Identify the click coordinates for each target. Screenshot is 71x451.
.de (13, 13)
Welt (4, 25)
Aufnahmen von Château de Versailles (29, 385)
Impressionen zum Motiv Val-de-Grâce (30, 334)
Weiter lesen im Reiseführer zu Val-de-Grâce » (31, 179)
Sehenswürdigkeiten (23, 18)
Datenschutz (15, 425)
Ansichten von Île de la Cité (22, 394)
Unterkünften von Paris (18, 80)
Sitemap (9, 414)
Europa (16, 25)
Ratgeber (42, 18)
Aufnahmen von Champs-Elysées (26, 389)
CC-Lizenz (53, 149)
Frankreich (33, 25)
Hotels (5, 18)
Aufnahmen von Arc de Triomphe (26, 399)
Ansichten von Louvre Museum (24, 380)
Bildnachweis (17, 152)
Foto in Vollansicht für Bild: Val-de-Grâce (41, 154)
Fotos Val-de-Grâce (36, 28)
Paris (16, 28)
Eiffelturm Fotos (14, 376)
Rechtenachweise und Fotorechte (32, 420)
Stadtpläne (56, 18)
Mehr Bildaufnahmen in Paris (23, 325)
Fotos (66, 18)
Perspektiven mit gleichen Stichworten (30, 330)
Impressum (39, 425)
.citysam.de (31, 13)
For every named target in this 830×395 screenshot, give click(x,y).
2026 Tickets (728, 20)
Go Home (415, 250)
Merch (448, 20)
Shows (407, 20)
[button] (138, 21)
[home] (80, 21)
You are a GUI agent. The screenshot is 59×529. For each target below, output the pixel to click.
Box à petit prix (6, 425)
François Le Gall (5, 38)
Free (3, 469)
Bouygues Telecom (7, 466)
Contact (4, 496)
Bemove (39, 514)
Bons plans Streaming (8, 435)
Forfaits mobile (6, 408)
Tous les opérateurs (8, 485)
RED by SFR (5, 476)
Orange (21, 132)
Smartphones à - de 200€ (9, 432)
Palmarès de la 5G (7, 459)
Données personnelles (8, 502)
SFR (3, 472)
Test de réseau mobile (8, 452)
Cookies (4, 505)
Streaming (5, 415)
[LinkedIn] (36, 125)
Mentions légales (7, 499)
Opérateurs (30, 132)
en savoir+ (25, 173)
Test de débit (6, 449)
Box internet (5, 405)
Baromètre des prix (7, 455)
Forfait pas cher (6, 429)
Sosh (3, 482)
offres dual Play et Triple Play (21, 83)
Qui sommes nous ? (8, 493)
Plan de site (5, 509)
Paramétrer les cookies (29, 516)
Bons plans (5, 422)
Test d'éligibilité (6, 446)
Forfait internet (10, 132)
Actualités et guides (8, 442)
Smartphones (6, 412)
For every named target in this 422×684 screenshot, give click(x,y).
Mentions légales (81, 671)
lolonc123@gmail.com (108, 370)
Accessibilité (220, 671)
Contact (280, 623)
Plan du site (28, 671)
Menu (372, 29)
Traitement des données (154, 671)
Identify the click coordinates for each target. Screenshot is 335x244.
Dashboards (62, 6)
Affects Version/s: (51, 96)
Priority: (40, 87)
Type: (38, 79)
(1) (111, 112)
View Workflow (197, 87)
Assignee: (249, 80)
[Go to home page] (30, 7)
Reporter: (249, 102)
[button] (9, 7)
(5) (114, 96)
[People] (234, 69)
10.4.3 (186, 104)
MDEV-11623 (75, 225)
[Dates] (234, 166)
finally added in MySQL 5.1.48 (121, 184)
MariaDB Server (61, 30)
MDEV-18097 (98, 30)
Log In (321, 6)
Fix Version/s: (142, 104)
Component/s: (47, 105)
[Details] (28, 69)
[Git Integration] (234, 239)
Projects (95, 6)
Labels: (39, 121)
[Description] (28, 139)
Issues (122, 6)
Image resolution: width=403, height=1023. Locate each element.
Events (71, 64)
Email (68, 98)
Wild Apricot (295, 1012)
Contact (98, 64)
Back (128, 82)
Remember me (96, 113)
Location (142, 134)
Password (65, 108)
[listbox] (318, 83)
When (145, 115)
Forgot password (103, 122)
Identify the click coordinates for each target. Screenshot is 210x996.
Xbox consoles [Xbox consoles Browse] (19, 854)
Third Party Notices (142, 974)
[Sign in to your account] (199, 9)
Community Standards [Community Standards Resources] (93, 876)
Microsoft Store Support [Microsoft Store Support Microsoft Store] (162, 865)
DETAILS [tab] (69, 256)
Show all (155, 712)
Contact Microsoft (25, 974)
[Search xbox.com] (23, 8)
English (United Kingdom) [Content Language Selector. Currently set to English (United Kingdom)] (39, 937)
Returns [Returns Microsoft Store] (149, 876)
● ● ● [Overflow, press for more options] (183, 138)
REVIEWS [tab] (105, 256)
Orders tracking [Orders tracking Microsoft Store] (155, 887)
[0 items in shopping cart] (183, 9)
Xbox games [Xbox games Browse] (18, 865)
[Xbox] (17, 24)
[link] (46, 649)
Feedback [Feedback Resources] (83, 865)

☆ ☆ ☆ ☆ ☆ ☆ ☆

◆ Instrucción: Edita todos los ítems anteriores sustituyendo "Ansichten" por "Bilder" y deja intacto todo lo demás.

◆ Respuesta:
Identify the click coordinates for each target. Screenshot is 71x451.
.de (13, 13)
Welt (4, 25)
Aufnahmen von Château de Versailles (29, 385)
Impressionen zum Motiv Val-de-Grâce (30, 334)
Weiter lesen im Reiseführer zu Val-de-Grâce » (31, 179)
Sehenswürdigkeiten (23, 18)
Datenschutz (15, 425)
Bilder von Île de la Cité (22, 394)
Unterkünften von Paris (18, 80)
Sitemap (9, 414)
Europa (16, 25)
Ratgeber (42, 18)
Aufnahmen von Champs-Elysées (26, 389)
CC-Lizenz (53, 149)
Frankreich (33, 25)
Hotels (5, 18)
Aufnahmen von Arc de Triomphe (26, 399)
Bilder von Louvre Museum (24, 380)
Bildnachweis (17, 152)
Foto in Vollansicht für Bild: Val-de-Grâce (41, 154)
Fotos Val-de-Grâce (36, 28)
Paris (16, 28)
Eiffelturm Fotos (14, 376)
Rechtenachweise und Fotorechte (32, 420)
Stadtpläne (56, 18)
Mehr Bildaufnahmen in Paris (23, 325)
Fotos (66, 18)
Perspektiven mit gleichen Stichworten (30, 330)
Impressum (39, 425)
.citysam.de (31, 13)
For every named target in this 830×395 screenshot, give click(x,y).
2026 Tickets (728, 20)
Go Home (415, 250)
Merch (448, 20)
Shows (407, 20)
[button] (138, 21)
[home] (80, 21)
You are a GUI agent. The screenshot is 59×529. For each target below, output the pixel to click.
Box à petit prix (6, 425)
François Le Gall (5, 38)
Free (3, 469)
Bouygues Telecom (7, 466)
Contact (4, 496)
Bemove (39, 514)
Bons plans Streaming (8, 435)
Forfaits mobile (6, 408)
Tous les opérateurs (8, 485)
RED by SFR (5, 476)
Orange (21, 132)
Smartphones à - de 200€ (9, 432)
Palmarès de la 5G (7, 459)
Données personnelles (8, 502)
SFR (3, 472)
Test de réseau mobile (8, 452)
Cookies (4, 505)
Streaming (5, 415)
[LinkedIn] (36, 125)
Mentions légales (7, 499)
Opérateurs (30, 132)
en savoir+ (25, 173)
Test de débit (6, 449)
Box internet (5, 405)
Baromètre des prix (7, 455)
Forfait pas cher (6, 429)
Sosh (3, 482)
offres dual Play et Triple Play (21, 83)
Qui sommes nous ? (8, 493)
Plan de site (5, 509)
Paramétrer les cookies (29, 516)
Bons plans (5, 422)
Test d'éligibilité (6, 446)
Forfait internet (10, 132)
Actualités et guides (8, 442)
Smartphones (6, 412)
For every named target in this 422×684 screenshot, give click(x,y).
Mentions légales (81, 671)
lolonc123@gmail.com (108, 370)
Accessibilité (220, 671)
Contact (280, 623)
Plan du site (28, 671)
Menu (372, 29)
Traitement des données (154, 671)
Identify the click coordinates for each target. Screenshot is 335x244.
Dashboards (62, 6)
Affects Version/s: (51, 96)
Priority: (40, 87)
Type: (38, 79)
(1) (111, 112)
View Workflow (197, 87)
Assignee: (249, 80)
[Go to home page] (30, 7)
Reporter: (249, 102)
[button] (9, 7)
(5) (114, 96)
[People] (234, 69)
10.4.3 (186, 104)
MDEV-11623 (75, 225)
[Dates] (234, 166)
finally added in MySQL 5.1.48 (121, 184)
MariaDB Server (61, 30)
MDEV-18097 (98, 30)
Log In (321, 6)
Fix Version/s: (142, 104)
Component/s: (47, 105)
[Details] (28, 69)
[Git Integration] (234, 239)
Projects (95, 6)
Labels: (39, 121)
[Description] (28, 139)
Issues (122, 6)
Image resolution: width=403, height=1023. Locate each element.
Events (71, 64)
Email (68, 98)
Wild Apricot (295, 1012)
Contact (98, 64)
Back (128, 82)
Remember me (96, 113)
Location (142, 134)
Password (65, 108)
[listbox] (318, 83)
When (145, 115)
Forgot password (103, 122)
Identify the click coordinates for each target. Screenshot is 210x996.
Xbox consoles [Xbox consoles Browse] (19, 854)
Third Party Notices (142, 974)
[Sign in to your account] (199, 9)
Community Standards [Community Standards Resources] (93, 876)
Microsoft Store Support [Microsoft Store Support Microsoft Store] (162, 865)
DETAILS [tab] (69, 256)
Show all (155, 712)
Contact Microsoft (25, 974)
[Search xbox.com] (23, 8)
English (United Kingdom) [Content Language Selector. Currently set to English (United Kingdom)] (39, 937)
Returns [Returns Microsoft Store] (149, 876)
● ● ● [Overflow, press for more options] (183, 138)
REVIEWS [tab] (105, 256)
Orders tracking [Orders tracking Microsoft Store] (155, 887)
[0 items in shopping cart] (183, 9)
Xbox games [Xbox games Browse] (18, 865)
[Xbox] (17, 24)
[link] (46, 649)
Feedback [Feedback Resources] (83, 865)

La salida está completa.